BLOOMINGTON — The City Council will hear more details Monday on nine options it could act on to cover a $2.9 million deficit in the city's budget, including reducing household bulk waste and brush collection.
Several department heads will speak about the list of suggested cuts and fee increases at the 7 p.m. meeting at City Hall. No action on the budget proposals will be taken at that meeting.
On the list of items targeted for action are: $1.1 million from solid waste; $500,000 from a hiring freeze; $225,000 from raising fees to cover the actual cost of their related services; $200,000 from creation of a business registration fee; $200,000 from eliminating free parking hours and converting to an automated access system at city parking decks; $100,000 from reducing the service level of some programs; $25,000 from selling some facilities; $25,000 from improving collection of overdue fines, fees and city utility bills; and $525,000 in miscellaneous reductions in city departments' operating costs.
"Staff isn't recommending any of that, necessarily. I am not recommending it," said Interim City Manager Steve Rasmussen. "The council could move those pieces around any way they want. We're just giving them a balanced budget as a starting place as they begin to decide what they want to do and what they don't want to do."
Rasmussen said he will use feedback from the council about the options to develop the fiscal 2019 budget proposal that he plans to present to the council Feb. 26. Fiscal 2019 will begin May 1, 2018.
Following a public hearing March 12, the council could adopt the budget April 9 or April 23. It must be adopted by April 30.
The fiscal 2019 budget is expected to call for spending about $214 million overall, including about $105 million in the general fund, which pays for most operating expenses. Those spending amounts are about the same as in fiscal 2018.
Flat revenue in the face of increasing costs means the city will have to deal with a deficit of $2.9 million in that budget along with a long list of unfunded capital projects, Rasmussen said.
The biggest reduction of services suggested is in the solid waste program, which Public Works Director Jim Karch will present at Monday's meeting.
At a town hall meeting hosted by three aldermen Jan. 9, Rasmussen said the city staff will be bringing a recommendation to the council that could eliminate the city's current $1.25 million annual subsidy for the solid waste program. The proposal involves limiting bulk waste pickups to one week in the spring and one week in the fall, as well as halving the size of its solid waste truck fleet by half by running just two shifts instead of three.
The solid waste fund is supposed to pay for itself entirely with fees paid by the public, but the shortfall has been covered by the city's general fund.
The city staff also has compiled a list of $74.5 million worth of possible capital projects. If bonds were floated to pay for all of them, the city would have to pay an estimated $6 million a year in debt service.
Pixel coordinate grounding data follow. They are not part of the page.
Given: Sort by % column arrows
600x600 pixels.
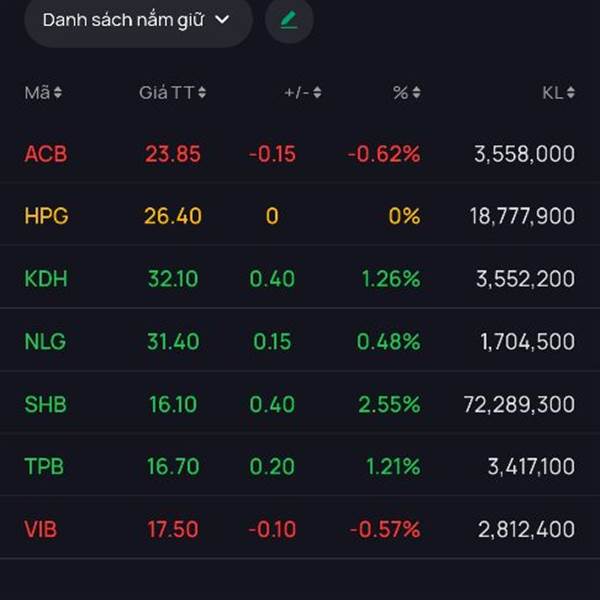Looking at the screenshot, I should [416, 92].
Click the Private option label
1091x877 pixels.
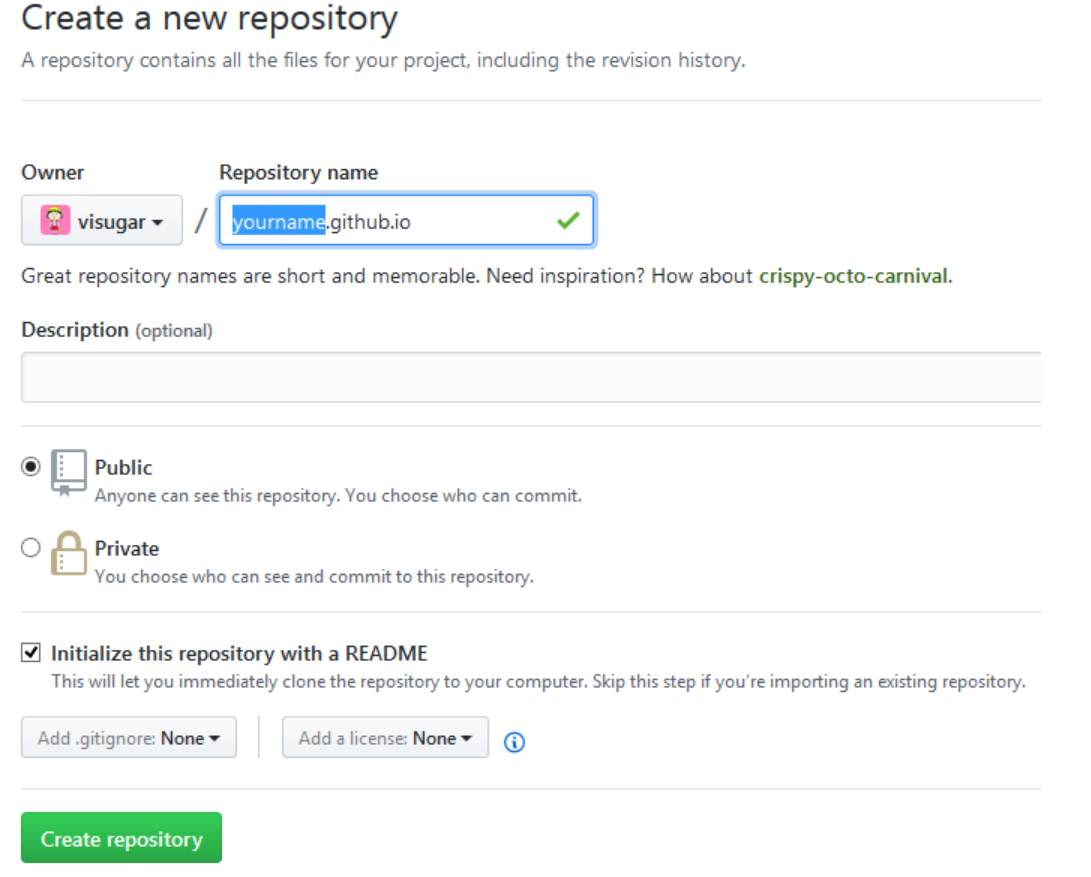click(x=127, y=548)
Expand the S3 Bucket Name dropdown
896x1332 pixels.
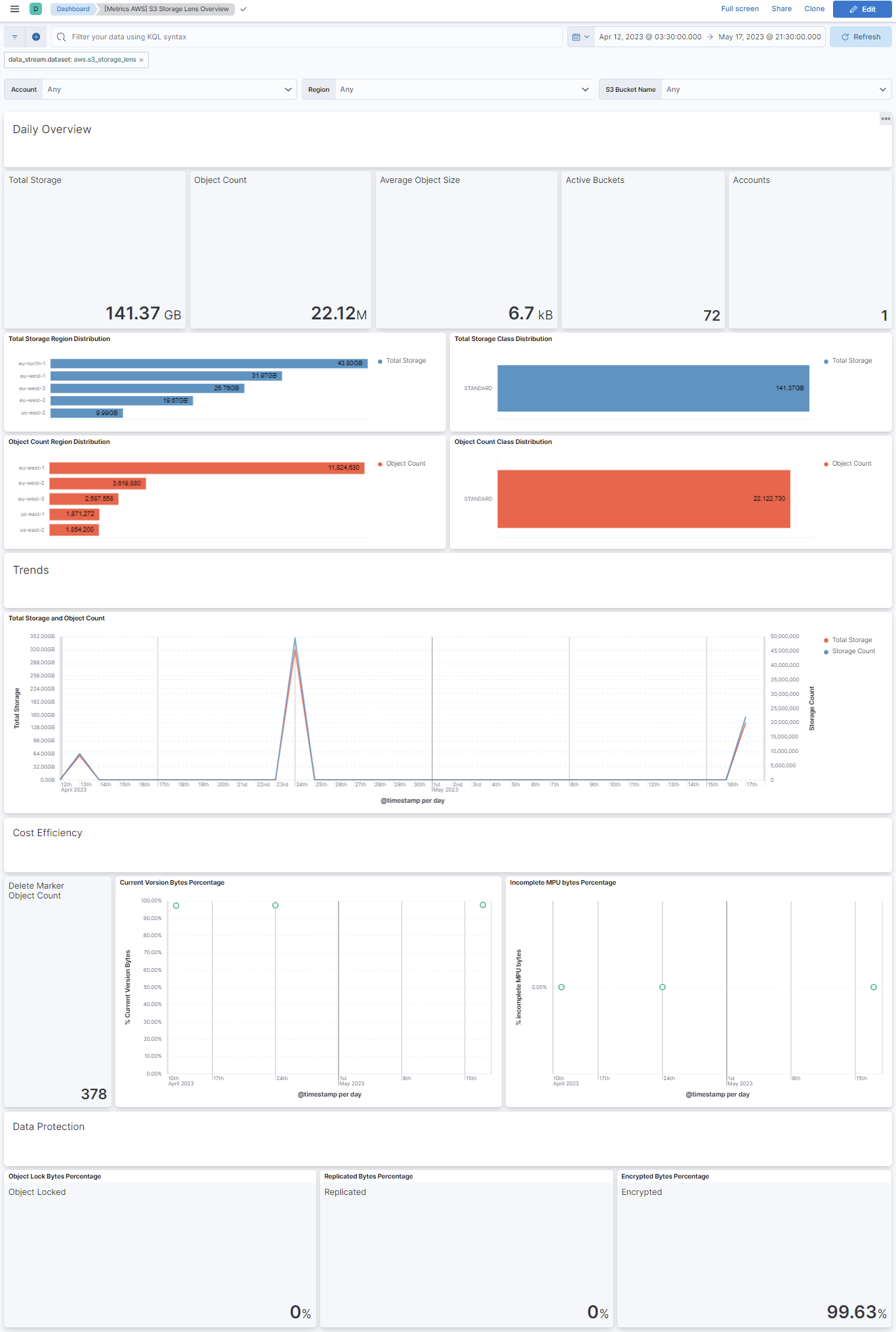882,89
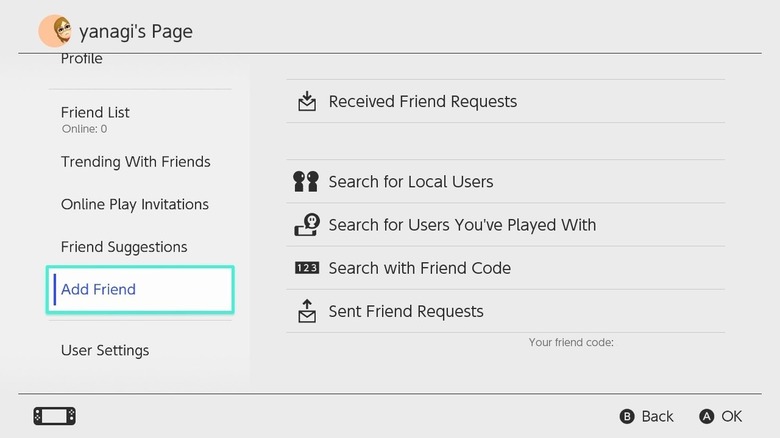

Two capital project that people voiced support for are fixing more of the streets and a $10 million aquatic park to replace the aging O'Neil Park pool on the city's west side.
"I don't think we can open it this year. It's gone," said Rasmussen about the state of the 44-year-old pool that was designed to last only 25 years. "The problem is there is no money for either of those."
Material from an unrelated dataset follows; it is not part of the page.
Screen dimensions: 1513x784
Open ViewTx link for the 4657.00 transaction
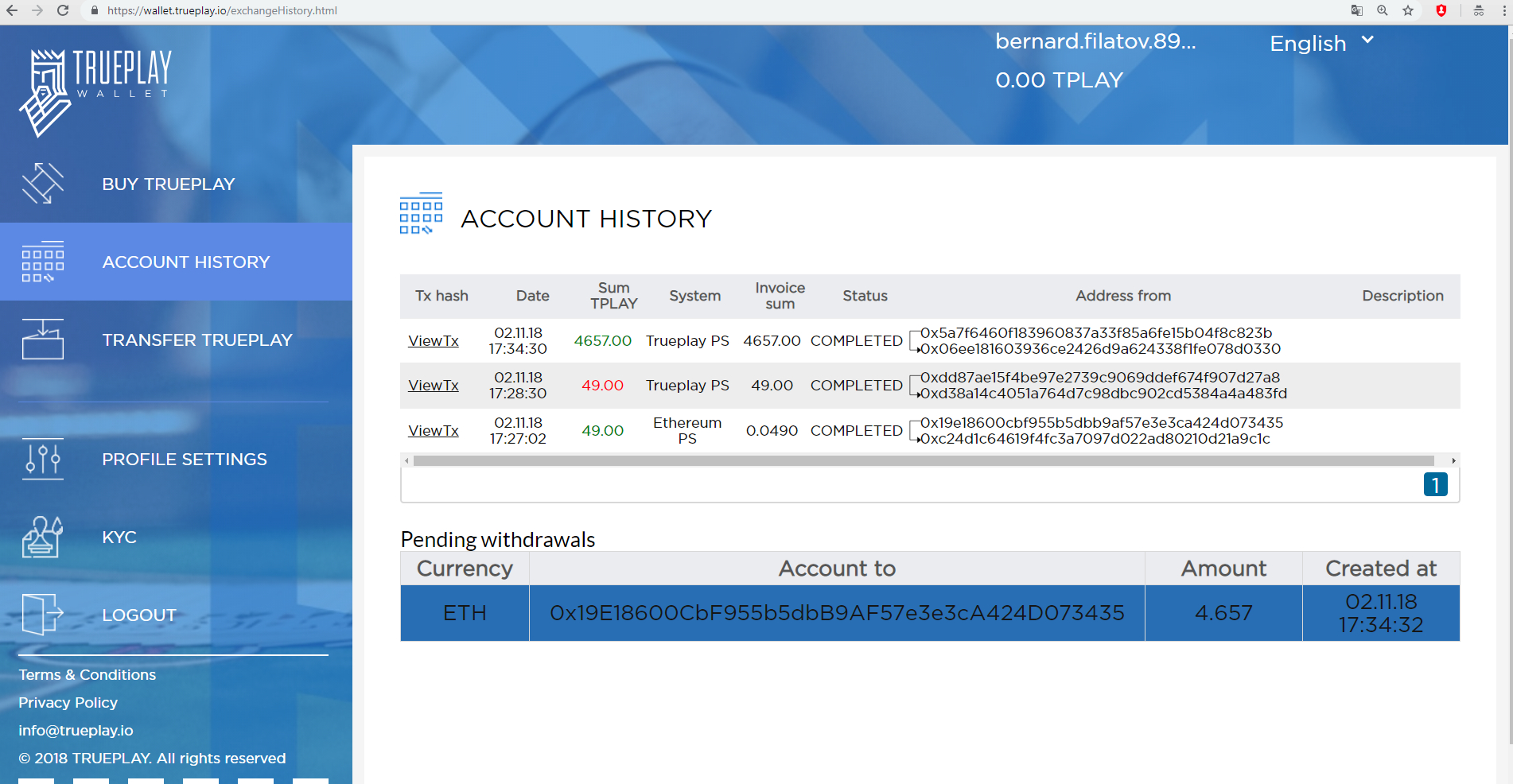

The city usually has $4.8 million in annual revenue for street and sidewalk improvements: $2.4 million from motor fuel taxes and $2.4 million from the local sales tax
To increase the funding by another $2.3 million to repair more streets, the council could look at raising the motor fuel tax from 4 cents to 8 cents per gallon, said Rasmussen.
If a 20-year bond issue is floated to replace the pool, the debt service would be $600,000 annually, said Rasmussen. Money to pay the debt service could be generated by a sales tax increase or by raising property taxes $17 a year for the owner of an average house, he added.